• _Required action_
Reproduce exactly the lines from the one containing "Given: Check the cloud sync status icon" through the end of the listing, minus the pictures.

• _The data_
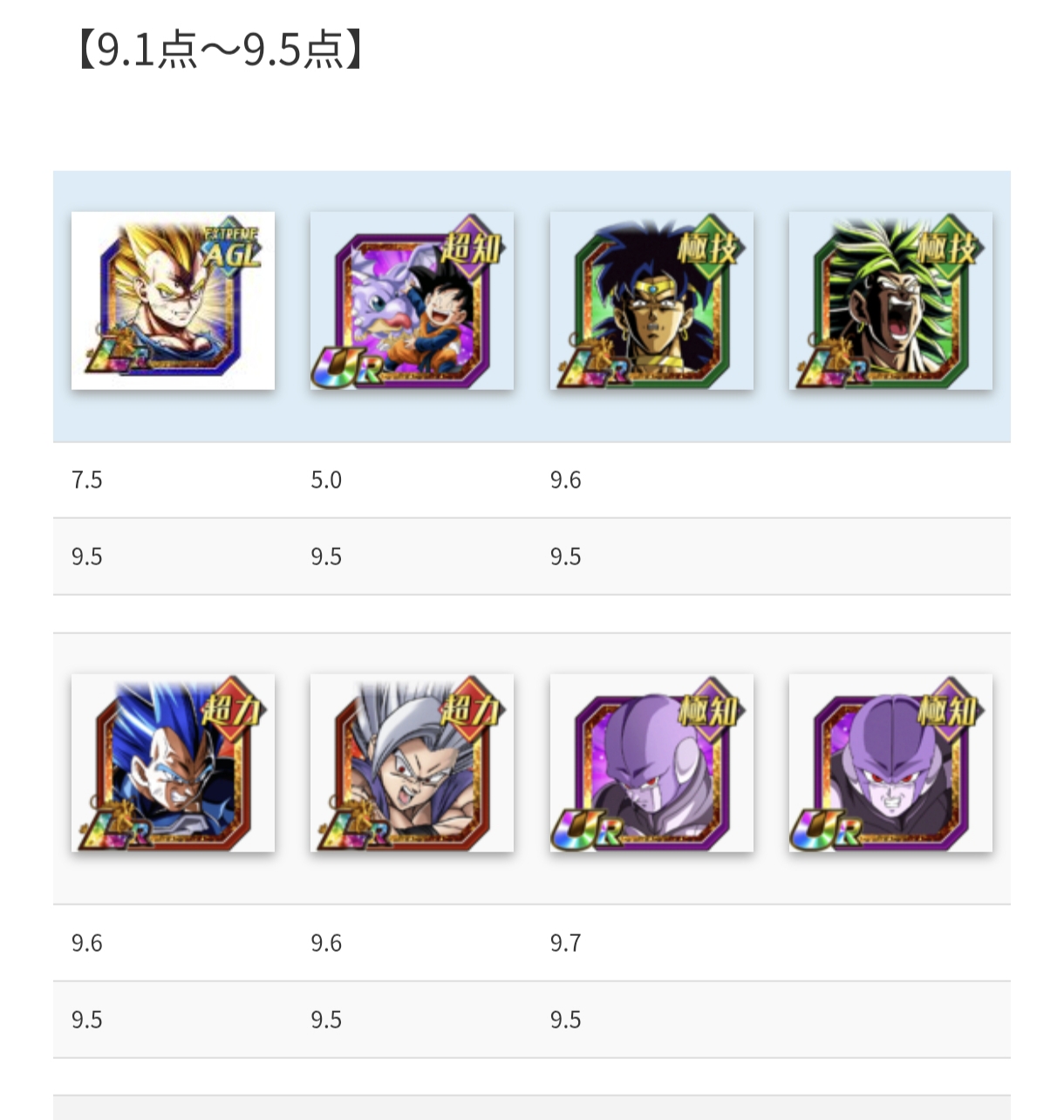The width and height of the screenshot is (1064, 1120).
Task: Click the 9.5 value below 5.0
Action: tap(326, 557)
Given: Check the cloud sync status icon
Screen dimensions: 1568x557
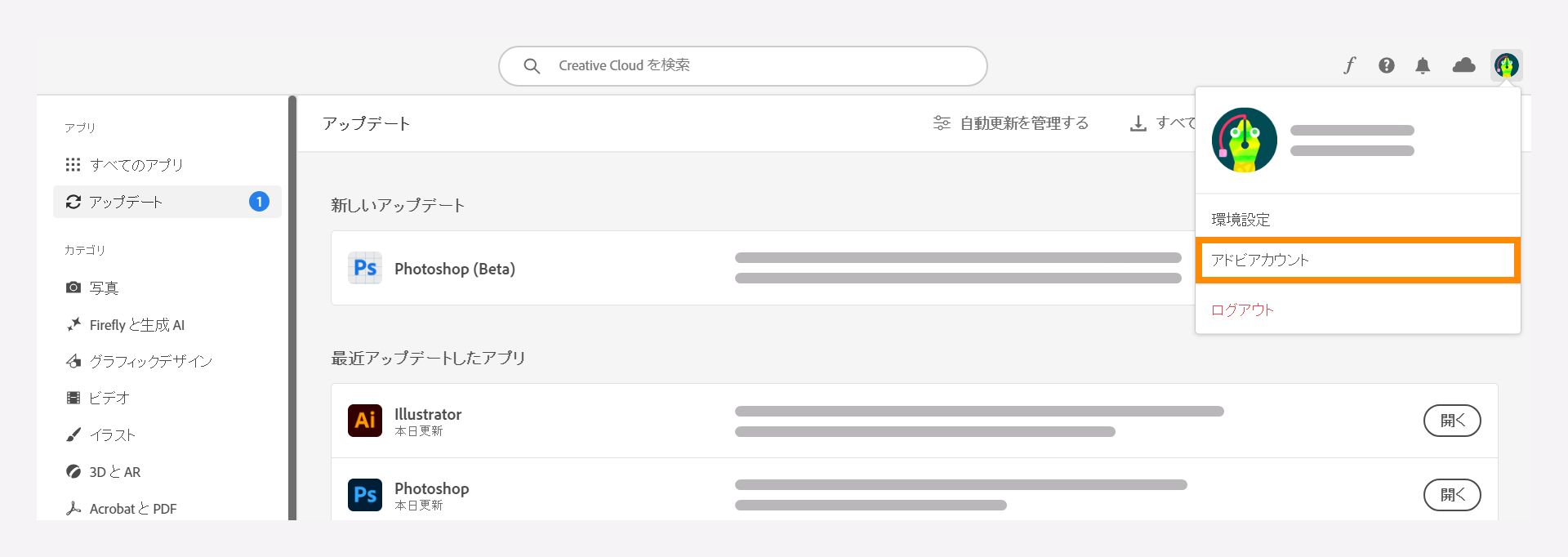Looking at the screenshot, I should click(x=1463, y=65).
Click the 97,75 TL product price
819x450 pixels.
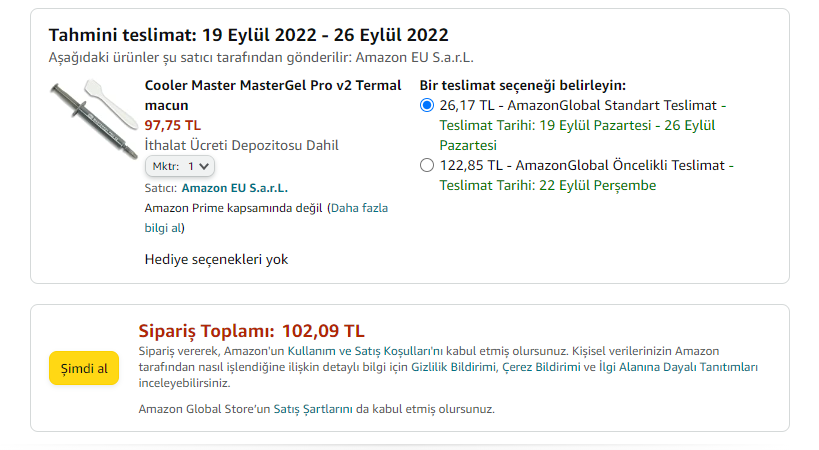click(173, 125)
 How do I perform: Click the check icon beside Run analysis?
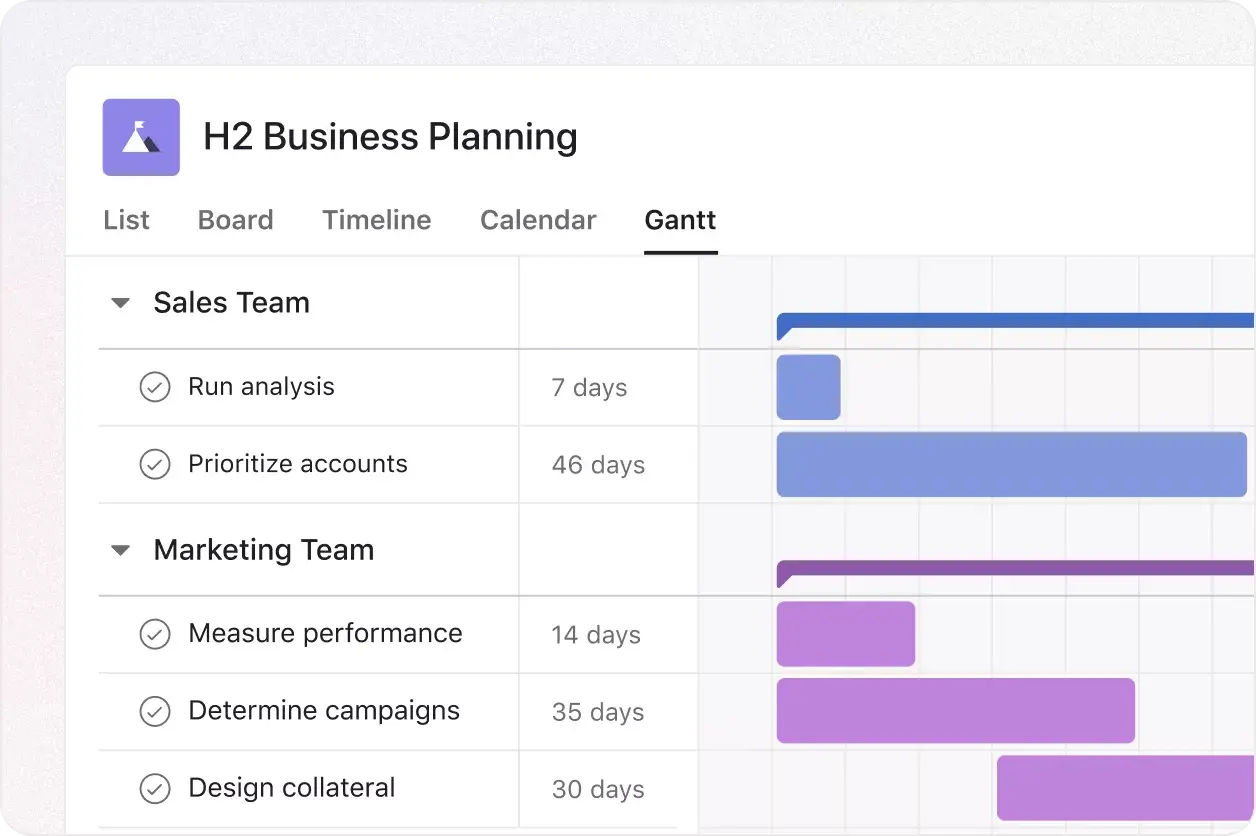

• _Solution below_
Given: Check the cloud sync status icon
Screen dimensions: 1568x557
Looking at the screenshot, I should click(x=1463, y=65).
Click the 97,75 TL product price
819x450 pixels.
click(173, 125)
 How do I perform: Click the check icon beside Run analysis?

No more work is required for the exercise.